TEKSTFRAGMENT:
....

De voorzieningenrechter heeft daartoe, samengevat, het volgende overwogen.

Artikel 17 EVRM staat eraan in de weg dat uitingen waarin de Holocaust wordt ontkend, betwist, geminimaliseerd of vergoelijkt, onder de bescherming van de vrijheid van meningsuiting vallen. De uitingen van Baudet zijn niet gericht op de Holocaust als zodanig. Er is om die reden geen directe bagatellisering of minimalisering van de Holocaust. De verklaringen vallen daarom in beginsel onder de bescherming van de vrijheid van meningsuiting. Baudet maakt in zijn kritiek op de huidige maatschappelijke situatie niettemin een vergelijking met de Holocaust. Ook al heeft Baudet dit misschien niet zo bedoeld, de berichten komen wel over als een rechtstreekse vergelijking met de verschrikkingen van de Holocaust en niet (alleen) de opmaat daarvan, in het bijzonder door het gebruik van de foto van het kind in het getto Łódź en het noemen van concentratiekamp Buchenwald .

....

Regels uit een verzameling

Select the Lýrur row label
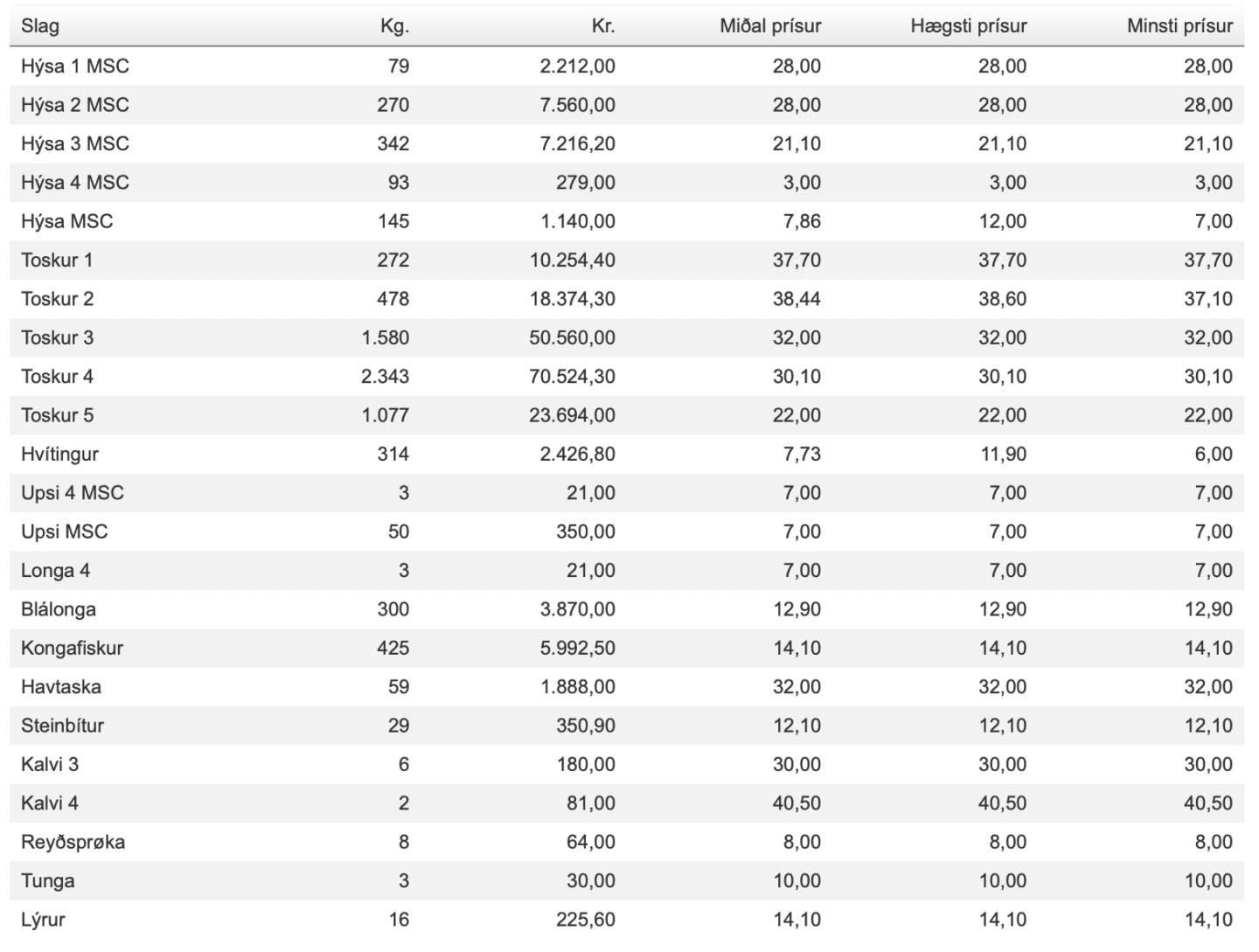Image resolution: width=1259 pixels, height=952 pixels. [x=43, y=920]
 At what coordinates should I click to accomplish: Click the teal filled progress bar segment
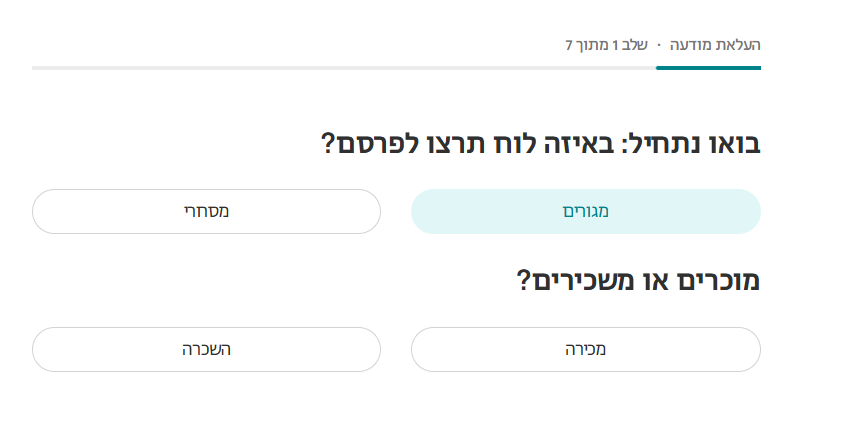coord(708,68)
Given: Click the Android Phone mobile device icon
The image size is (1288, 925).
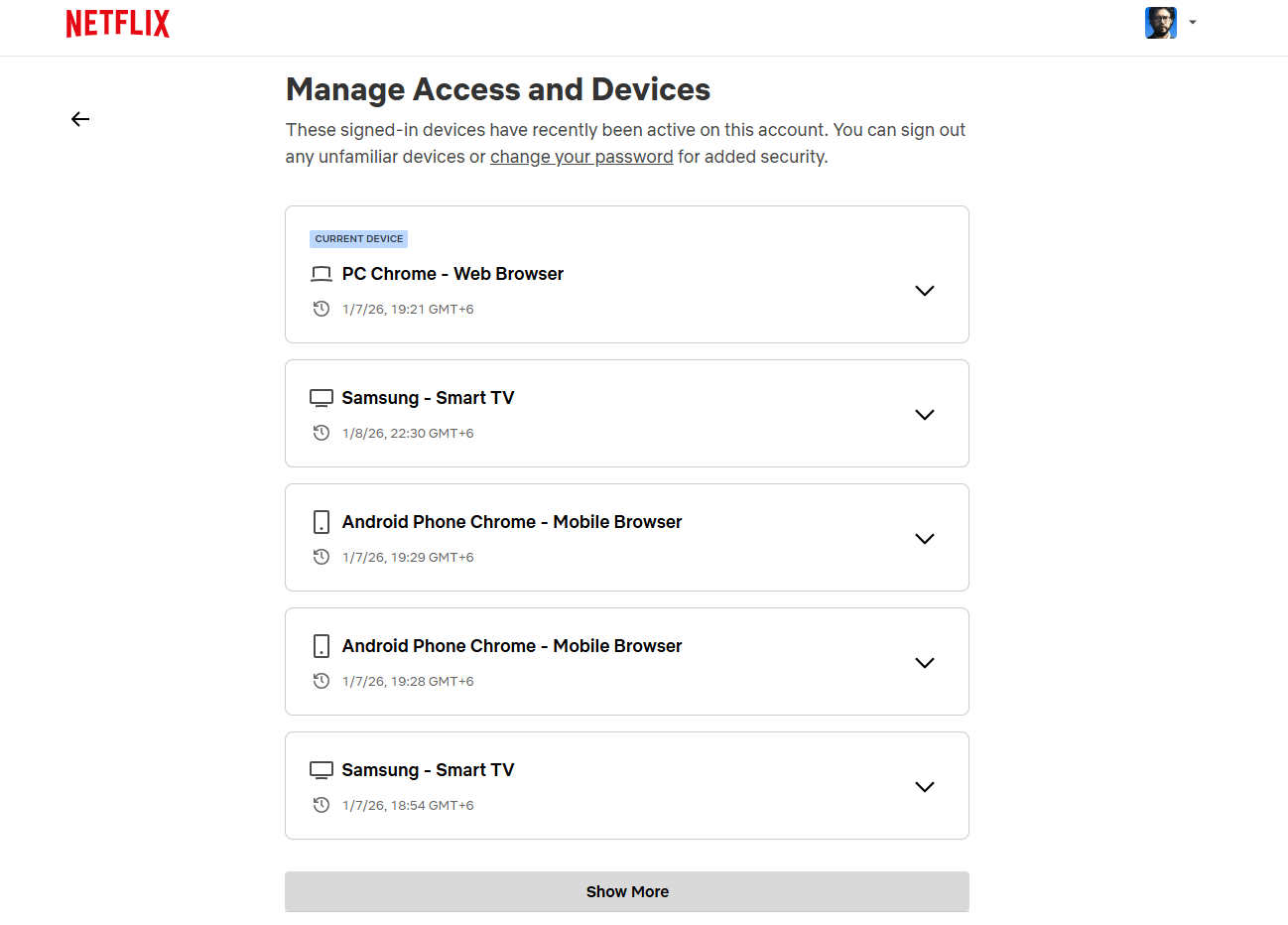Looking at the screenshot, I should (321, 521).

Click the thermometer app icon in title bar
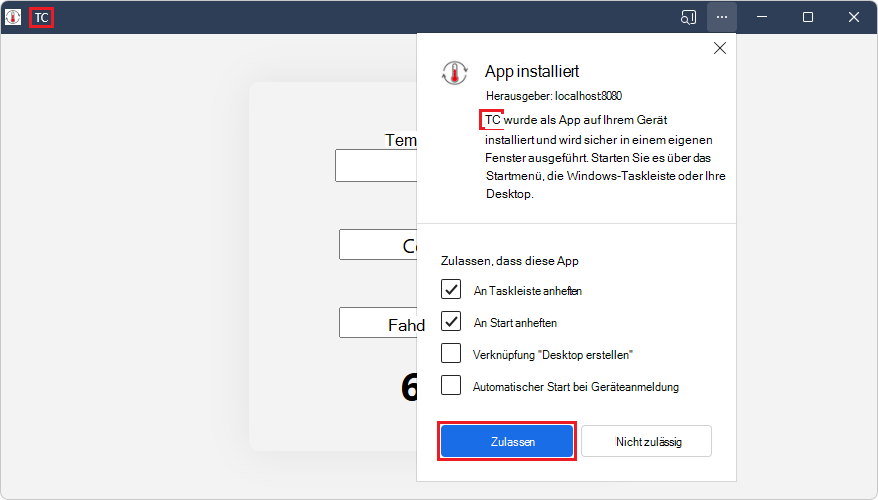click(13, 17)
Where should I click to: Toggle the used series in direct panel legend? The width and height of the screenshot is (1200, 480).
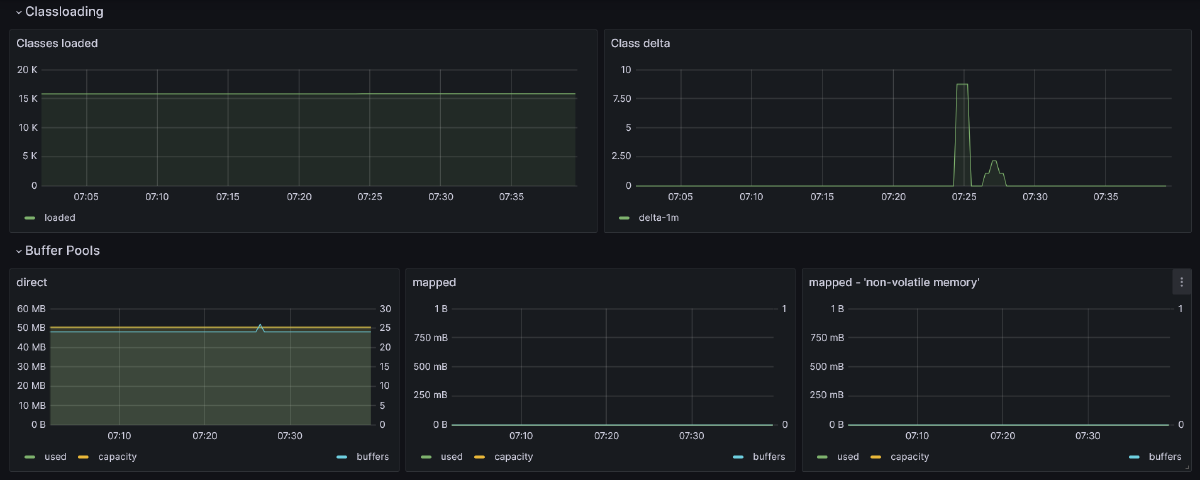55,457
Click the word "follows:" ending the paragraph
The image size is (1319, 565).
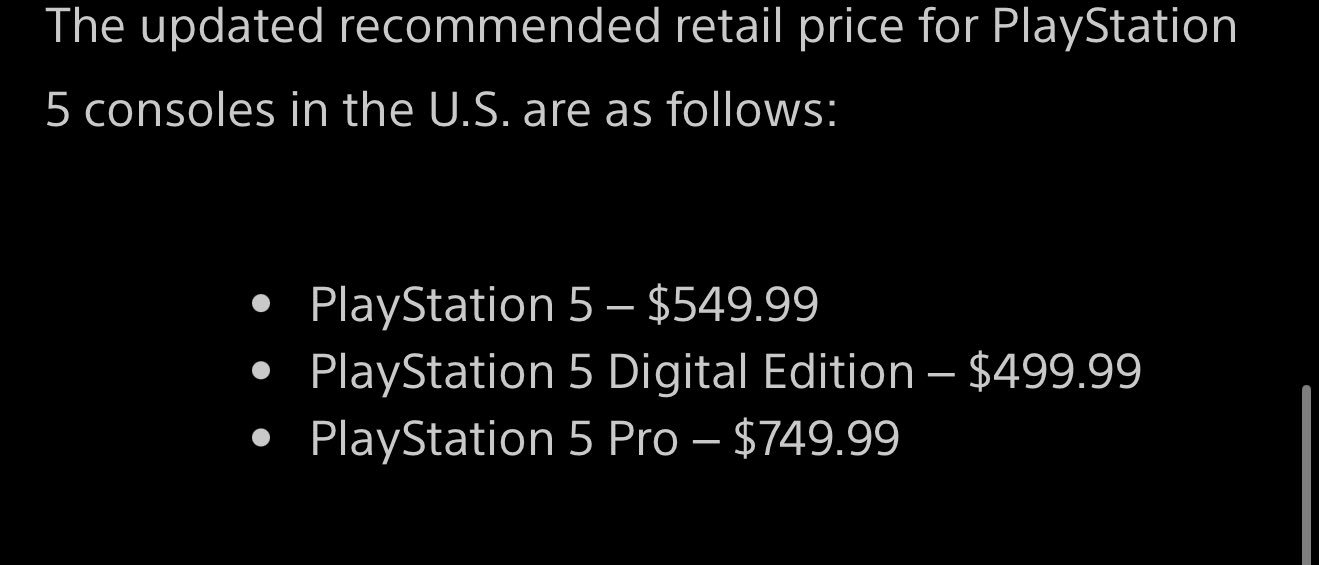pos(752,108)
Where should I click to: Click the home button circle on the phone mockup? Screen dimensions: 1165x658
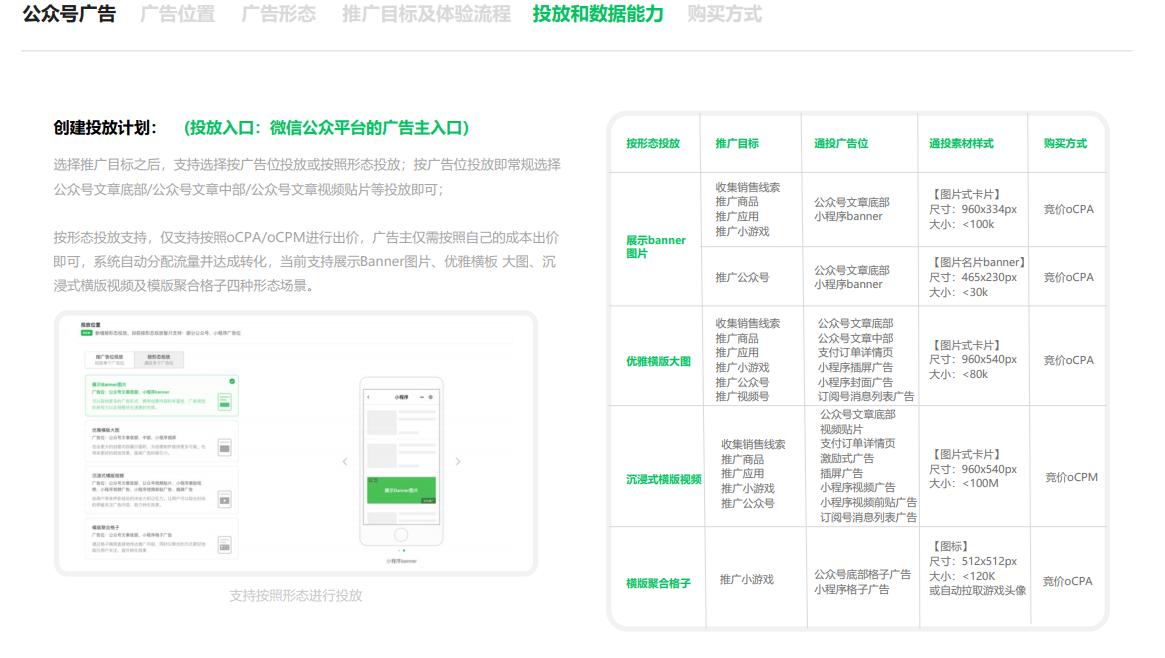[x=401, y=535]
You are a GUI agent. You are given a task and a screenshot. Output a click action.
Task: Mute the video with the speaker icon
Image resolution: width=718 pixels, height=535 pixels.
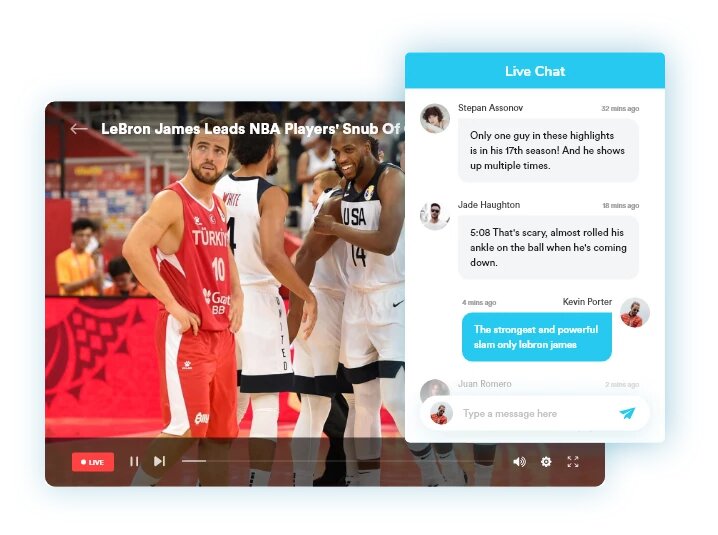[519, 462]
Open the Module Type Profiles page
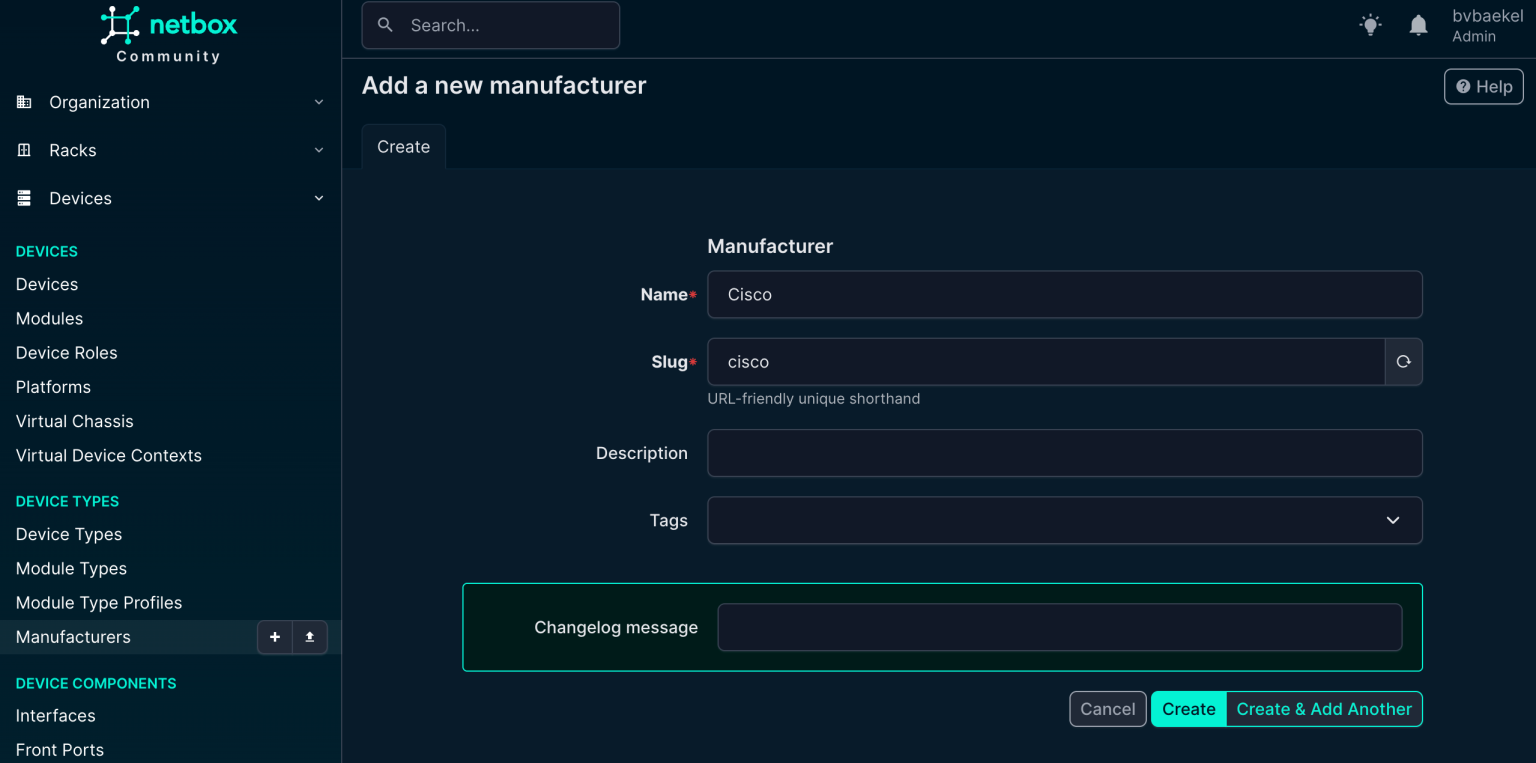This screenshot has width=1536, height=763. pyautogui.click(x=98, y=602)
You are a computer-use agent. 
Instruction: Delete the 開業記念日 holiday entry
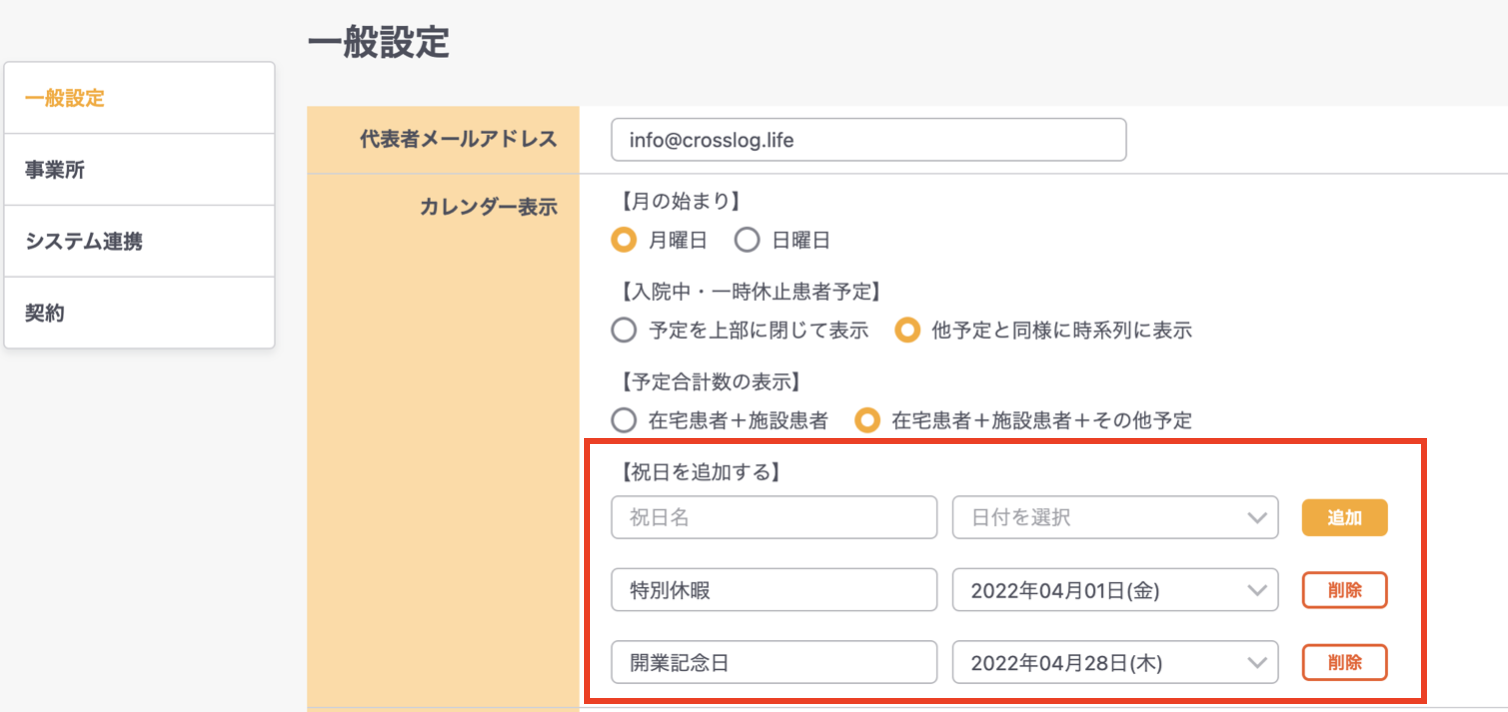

....

OPGAVEN:
1. Geef bij elke bewering aan of die klopt met het tekstfragment over de uitingen van Baudet. Antwoord telkens met ja of nee en citeer de woorden uit het tekstfragment die de doorslag geven.
(a) De uitingen van Baudet zijn gericht op de Holocaust als zodanig.
(b) De verklaringen vallen in beginsel onder de bescherming van de vrijheid van meningsuiting.
(c) In de berichten wordt concentratiekamp Buchenwald genoemd.
2. Zet het tekstfragment over de uitingen van Baudet voort na de laatste zin.
De regels staan los van het tekstfragment.

ANTWOORDEN:
1.
(a) Nee: "De uitingen van Baudet zijn niet gericht op de Holocaust als zodanig."
(b) Ja: "De verklaringen vallen daarom in beginsel onder de bescherming van de vrijheid van meningsuiting."
(c) Ja: "het noemen van concentratiekamp Buchenwald"

2.
Bij de beoordeling van de vordering moet een afweging worden gemaakt tussen twee fundamentele rechten die tegenover elkaar staan: het recht van het CIDI c.s. op bescherming van identiteit en privéleven en het recht van Baudet op vrijheid van meningsuiting. Er bestaat geen rangorde tussen deze twee rechten. Het antwoord op de vraag welk van deze beide rechten in dit geval zwaarder weegt, hangt af van alle omstandigheden van het geval, waaronder ook de vraag in hoeverre de uitlatingen feitelijk juist zijn.

Uitgangspunt is dat het recht op vrijheid van meningsuiting ook uitingen beschermt die mogelijk bepaalde groepen in de samenleving beledigen, choqueren of storen. Kritiek op de uitoefening van de overheidsbevoegdheden in het kader van het bestrijden van het coronavirus verdient een hoge mate van bescherming. Dit geldt des te meer wanneer die kritiek afkomstig is van een gekozen volksvertegenwoordiger.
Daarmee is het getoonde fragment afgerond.